What you are asked to do.
Each line of the data below from the one holding "1024x782 pixels." to the one holding "Tap the 4.4", inclusive, is to be reproduced exactly; no other line belongs in the answer.

──────── Provided material ────────

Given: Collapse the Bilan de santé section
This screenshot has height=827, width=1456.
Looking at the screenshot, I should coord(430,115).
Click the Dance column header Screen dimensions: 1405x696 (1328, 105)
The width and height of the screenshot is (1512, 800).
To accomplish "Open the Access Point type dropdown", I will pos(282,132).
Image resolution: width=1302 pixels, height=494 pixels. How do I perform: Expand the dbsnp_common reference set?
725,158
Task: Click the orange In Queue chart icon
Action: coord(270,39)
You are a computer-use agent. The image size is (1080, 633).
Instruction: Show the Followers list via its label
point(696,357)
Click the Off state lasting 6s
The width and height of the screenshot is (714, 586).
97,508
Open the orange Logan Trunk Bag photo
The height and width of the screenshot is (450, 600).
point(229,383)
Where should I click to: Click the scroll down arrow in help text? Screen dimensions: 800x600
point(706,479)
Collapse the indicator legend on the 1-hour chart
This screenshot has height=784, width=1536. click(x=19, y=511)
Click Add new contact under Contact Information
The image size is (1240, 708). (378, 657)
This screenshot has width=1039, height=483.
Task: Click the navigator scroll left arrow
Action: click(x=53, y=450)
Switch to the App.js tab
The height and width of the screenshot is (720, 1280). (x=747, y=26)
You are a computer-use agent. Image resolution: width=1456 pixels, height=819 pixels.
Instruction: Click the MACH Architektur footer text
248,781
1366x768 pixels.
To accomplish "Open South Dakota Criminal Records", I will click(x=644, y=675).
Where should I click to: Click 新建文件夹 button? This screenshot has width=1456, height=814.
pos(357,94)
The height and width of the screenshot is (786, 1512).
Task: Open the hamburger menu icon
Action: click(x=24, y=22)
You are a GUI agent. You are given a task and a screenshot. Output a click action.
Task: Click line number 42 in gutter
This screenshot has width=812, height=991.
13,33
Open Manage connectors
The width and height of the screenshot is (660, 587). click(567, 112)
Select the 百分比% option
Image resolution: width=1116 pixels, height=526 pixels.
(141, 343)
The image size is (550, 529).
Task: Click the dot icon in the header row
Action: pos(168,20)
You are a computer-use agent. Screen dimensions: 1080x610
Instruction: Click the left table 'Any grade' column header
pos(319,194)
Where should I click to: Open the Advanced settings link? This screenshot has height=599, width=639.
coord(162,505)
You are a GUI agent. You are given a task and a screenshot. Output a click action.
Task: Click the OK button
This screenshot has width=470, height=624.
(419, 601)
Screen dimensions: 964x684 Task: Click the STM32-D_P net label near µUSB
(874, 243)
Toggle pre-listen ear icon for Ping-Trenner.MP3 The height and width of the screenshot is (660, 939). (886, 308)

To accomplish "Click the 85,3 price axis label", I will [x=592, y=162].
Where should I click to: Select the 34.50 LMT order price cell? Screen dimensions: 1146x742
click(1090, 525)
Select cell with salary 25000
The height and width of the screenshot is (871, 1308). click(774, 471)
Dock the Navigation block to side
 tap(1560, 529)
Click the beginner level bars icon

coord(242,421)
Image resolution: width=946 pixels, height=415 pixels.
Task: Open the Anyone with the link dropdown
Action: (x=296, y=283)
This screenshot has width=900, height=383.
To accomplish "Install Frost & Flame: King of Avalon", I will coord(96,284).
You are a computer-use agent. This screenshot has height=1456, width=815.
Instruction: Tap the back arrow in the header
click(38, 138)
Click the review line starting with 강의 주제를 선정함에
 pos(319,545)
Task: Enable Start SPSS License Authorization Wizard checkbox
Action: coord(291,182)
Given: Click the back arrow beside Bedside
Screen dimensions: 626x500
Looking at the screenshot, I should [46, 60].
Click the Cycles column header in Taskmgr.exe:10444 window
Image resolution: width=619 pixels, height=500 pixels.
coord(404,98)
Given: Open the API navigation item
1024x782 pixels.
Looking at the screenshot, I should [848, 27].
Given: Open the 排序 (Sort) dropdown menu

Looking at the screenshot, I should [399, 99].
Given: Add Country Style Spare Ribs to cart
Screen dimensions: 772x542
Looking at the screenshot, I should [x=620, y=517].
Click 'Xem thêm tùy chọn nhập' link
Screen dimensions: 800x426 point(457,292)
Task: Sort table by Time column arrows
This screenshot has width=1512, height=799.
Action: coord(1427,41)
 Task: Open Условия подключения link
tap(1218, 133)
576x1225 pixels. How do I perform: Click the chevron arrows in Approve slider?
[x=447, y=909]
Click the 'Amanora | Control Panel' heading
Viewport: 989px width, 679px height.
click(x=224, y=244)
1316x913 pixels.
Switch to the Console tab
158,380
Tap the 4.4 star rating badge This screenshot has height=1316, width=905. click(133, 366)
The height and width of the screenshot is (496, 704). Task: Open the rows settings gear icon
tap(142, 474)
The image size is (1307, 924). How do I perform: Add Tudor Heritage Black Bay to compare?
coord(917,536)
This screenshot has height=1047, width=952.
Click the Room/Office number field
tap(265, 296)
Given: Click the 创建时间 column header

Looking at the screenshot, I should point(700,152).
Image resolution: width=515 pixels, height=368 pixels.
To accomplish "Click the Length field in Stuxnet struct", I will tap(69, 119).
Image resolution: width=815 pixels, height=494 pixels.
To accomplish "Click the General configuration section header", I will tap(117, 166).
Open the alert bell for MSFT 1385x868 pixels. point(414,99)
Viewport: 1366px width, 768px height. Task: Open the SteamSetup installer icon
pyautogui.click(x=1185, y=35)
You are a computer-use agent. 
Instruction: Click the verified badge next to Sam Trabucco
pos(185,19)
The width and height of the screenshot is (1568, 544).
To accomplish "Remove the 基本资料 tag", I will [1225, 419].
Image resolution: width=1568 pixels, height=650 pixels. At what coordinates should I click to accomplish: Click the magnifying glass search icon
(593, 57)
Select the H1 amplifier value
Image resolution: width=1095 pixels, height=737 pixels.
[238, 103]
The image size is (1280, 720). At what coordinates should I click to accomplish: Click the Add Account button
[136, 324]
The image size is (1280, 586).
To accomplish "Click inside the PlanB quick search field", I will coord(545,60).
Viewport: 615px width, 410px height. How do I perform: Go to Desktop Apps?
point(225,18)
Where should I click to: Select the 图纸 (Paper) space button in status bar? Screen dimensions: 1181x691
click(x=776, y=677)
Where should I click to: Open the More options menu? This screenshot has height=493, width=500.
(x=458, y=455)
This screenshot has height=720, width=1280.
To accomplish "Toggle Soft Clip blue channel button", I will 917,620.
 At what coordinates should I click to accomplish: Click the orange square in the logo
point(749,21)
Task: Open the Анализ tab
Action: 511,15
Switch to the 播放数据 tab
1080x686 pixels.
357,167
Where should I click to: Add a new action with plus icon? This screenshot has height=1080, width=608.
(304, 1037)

────────

Result for this task.
1024x782 pixels.
Looking at the screenshot, I should [848, 27].
Given: Open the 排序 (Sort) dropdown menu

Looking at the screenshot, I should [399, 99].
Given: Add Country Style Spare Ribs to cart
Screen dimensions: 772x542
Looking at the screenshot, I should [x=620, y=517].
Click 'Xem thêm tùy chọn nhập' link
Screen dimensions: 800x426 point(457,292)
Task: Sort table by Time column arrows
This screenshot has width=1512, height=799.
Action: coord(1427,41)
 Task: Open Условия подключения link
tap(1218, 133)
576x1225 pixels. How do I perform: Click the chevron arrows in Approve slider?
[x=447, y=909]
Click the 'Amanora | Control Panel' heading
Viewport: 989px width, 679px height.
click(x=224, y=244)
1316x913 pixels.
Switch to the Console tab
158,380
Tap the 4.4 star rating badge This screenshot has height=1316, width=905. click(133, 366)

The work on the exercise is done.